Не все, однако, верили, что события развивались именно таким образом. Но не потому, что кто-нибудь сомневался в мастерстве Хромоножки. Скорее сомневались в благородном поступке Риполя, какового все единодушно считали грубым животным. Но как бы там ни было, а новость об ее аресте опять взбаламутила Сьютат. Кое-кто даже считал, что это обстоятельство будет поважнее ареста евреев, поскольку непосредственно касалось многих: оно не только лишало их, по крайней мере на время, столь приятных услуг Беатриу, к которым все так привыкли, но могло бы, когда Хромоножку заставят развязать язык, грозить большинству из ее посетителей весьма компрометирующей оглаской. Уже делались ставки на то, как долго ее продержат в заточении, какие ей предъявят обвинения и воспоследуют ли после этого и в каких количествах новые аресты. Если на стороне евреев был мало кто, то сочувствующих Хромоножке, напротив, было множество. Однако никто так горячо не защищал ее, как тетушка Угета. Она царапалась и плевалась, пытаясь вырвать ее из рук солдат алгутзира, обзывала их подонками и отребьем, сатанинским отродьем и даже еще хуже – но только не сукиными детьми: матушка Угета никогда не употребляла этого ругательства. Она еще в молодости решила вычеркнуть эти слова из своего лексикона, поскольку, желая оскорбить другого, унижала бы саму себя.

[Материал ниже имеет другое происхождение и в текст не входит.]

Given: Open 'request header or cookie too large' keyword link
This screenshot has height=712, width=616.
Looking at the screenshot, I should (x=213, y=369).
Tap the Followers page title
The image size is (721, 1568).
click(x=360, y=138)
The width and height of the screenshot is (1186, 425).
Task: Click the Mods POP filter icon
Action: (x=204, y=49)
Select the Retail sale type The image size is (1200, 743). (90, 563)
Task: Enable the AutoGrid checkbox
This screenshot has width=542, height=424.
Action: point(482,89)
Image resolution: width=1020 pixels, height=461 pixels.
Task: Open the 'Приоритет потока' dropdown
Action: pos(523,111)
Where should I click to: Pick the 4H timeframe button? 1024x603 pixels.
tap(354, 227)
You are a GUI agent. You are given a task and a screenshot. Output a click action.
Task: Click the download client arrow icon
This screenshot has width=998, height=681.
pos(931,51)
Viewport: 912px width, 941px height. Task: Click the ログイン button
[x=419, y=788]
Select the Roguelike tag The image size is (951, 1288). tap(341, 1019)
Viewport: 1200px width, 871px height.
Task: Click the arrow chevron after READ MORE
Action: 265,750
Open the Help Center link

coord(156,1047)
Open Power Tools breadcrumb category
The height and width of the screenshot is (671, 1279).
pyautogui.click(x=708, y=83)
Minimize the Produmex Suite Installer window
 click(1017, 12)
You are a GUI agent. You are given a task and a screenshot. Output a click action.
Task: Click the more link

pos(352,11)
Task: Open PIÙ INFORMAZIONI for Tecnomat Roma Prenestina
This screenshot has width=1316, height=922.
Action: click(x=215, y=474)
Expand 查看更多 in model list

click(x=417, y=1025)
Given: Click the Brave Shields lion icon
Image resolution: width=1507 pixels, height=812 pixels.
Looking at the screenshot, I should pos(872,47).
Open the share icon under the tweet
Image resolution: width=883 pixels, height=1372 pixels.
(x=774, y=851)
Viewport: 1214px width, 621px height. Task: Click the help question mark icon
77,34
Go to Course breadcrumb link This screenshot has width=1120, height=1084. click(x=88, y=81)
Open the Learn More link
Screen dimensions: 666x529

Уж если она сердилась по-настоящему, то в крайнем случае позволяла себе сказать «сукина свекровь».
– И куда вы ее ведете! – восклицала она в гневе. – Зачем у меня забираете ее, ненаглядную, ласковую мою девочку?.. Что плохого она сделала? – кричала она в слезах, стаскивая с головы чепец, поднимая на ноги весь дом и призывая остальных девиц прийти на помощь Беатриу.
– Я благодарю вас, тетушка Угета, но мне не нужны защитники. Я справлюсь одна, – произнесла, как говорят, Хромоножка, выходя из борделя с гордо поднятой головой, словно принцесса, в окружении отряда солдат.